The proof of the result for the cases $n=2, 3,4$ is the subject matter of several well-known exercises in Herstein's Topics in Algebra. The corresponding proofs rely heavily on "elementary" manipulations. For instance, the proof of the case $n=3$ can be done as follows:

1) If $a, b \in R$ are such that $ab= 0$ then $ba=0$.

2) $a^{2}$ and $-a^{2}$ belong to $\mathbf{Z}(R)$ for every $a \in R$.

3) Since $(a^{2}+a)^{3} = (a^{2}+a)^{2}+(a^{2}+a)^{2}$ it follows that

$a=a+a^{2}-a^{2} = (a+a^{2})^{3}-a^{2} = (a^{2}+a)^{2}+(a^{2}+a)^{2}-a^{2}$

and whence the result. ▮

Certainly, the mind can't but boggle at the succinctness of the above solution. Actually, it is the conciseness of this argument that has prompted me to pose the present question: is an analogous demonstration of the general theorem possible? The one that appears in [1] depends on some non-trivial structure theorems for division rings.

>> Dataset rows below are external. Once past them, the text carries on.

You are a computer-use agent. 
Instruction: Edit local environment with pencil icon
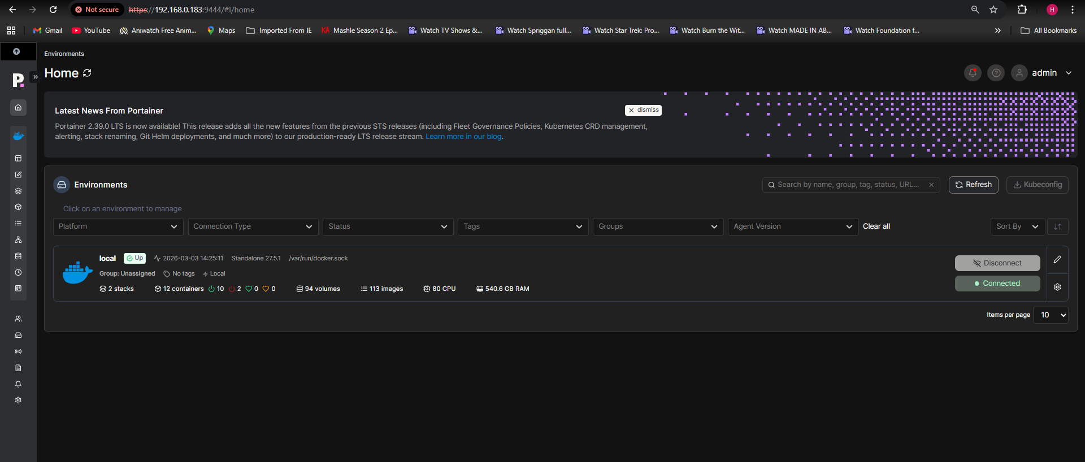1057,260
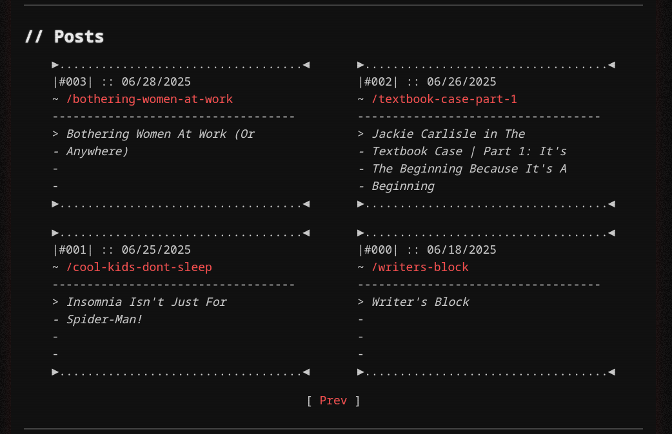Image resolution: width=672 pixels, height=434 pixels.
Task: Click the bottom-left arrow of post #000 card
Action: pyautogui.click(x=361, y=372)
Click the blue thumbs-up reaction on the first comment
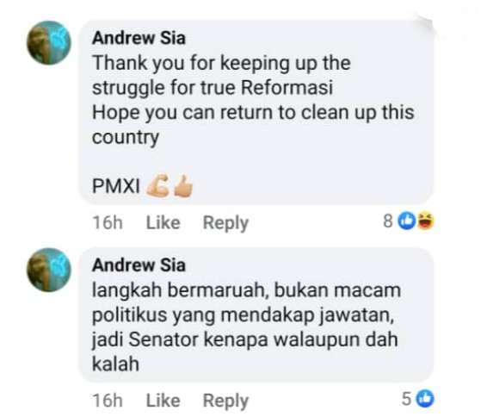The image size is (487, 417). click(407, 221)
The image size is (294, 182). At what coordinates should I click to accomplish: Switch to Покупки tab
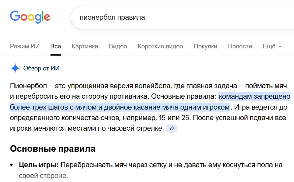point(206,46)

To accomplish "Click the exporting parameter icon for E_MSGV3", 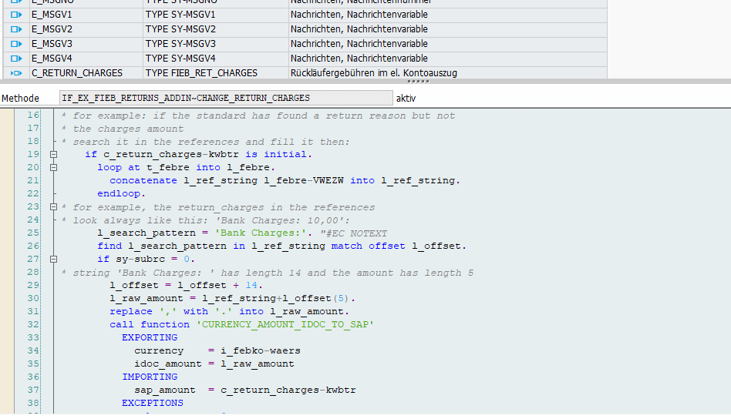I will (15, 44).
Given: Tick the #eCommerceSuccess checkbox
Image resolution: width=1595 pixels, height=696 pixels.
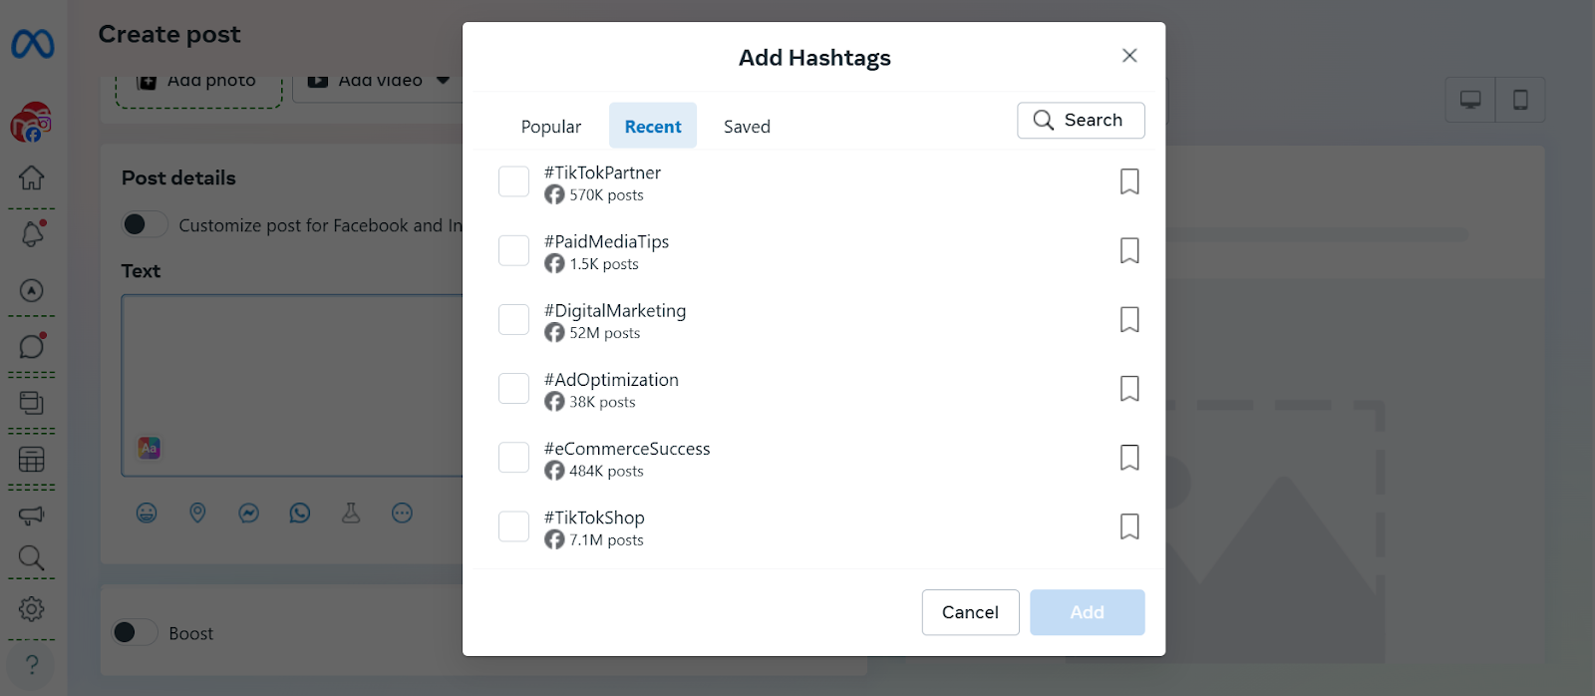Looking at the screenshot, I should coord(513,457).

As usual, I thank you in advance for your insightful replies, reading suggestions, web links, etc...

References

[1] I. N. Herstein, Noncommutative rings, The Carus Mathematical Monographs, no. 15, Mathematical Association of America, 1968.

[2] I. N. Herstein, Álgebra Moderna, Ed. Trillas, págs. 112, 119, and 153.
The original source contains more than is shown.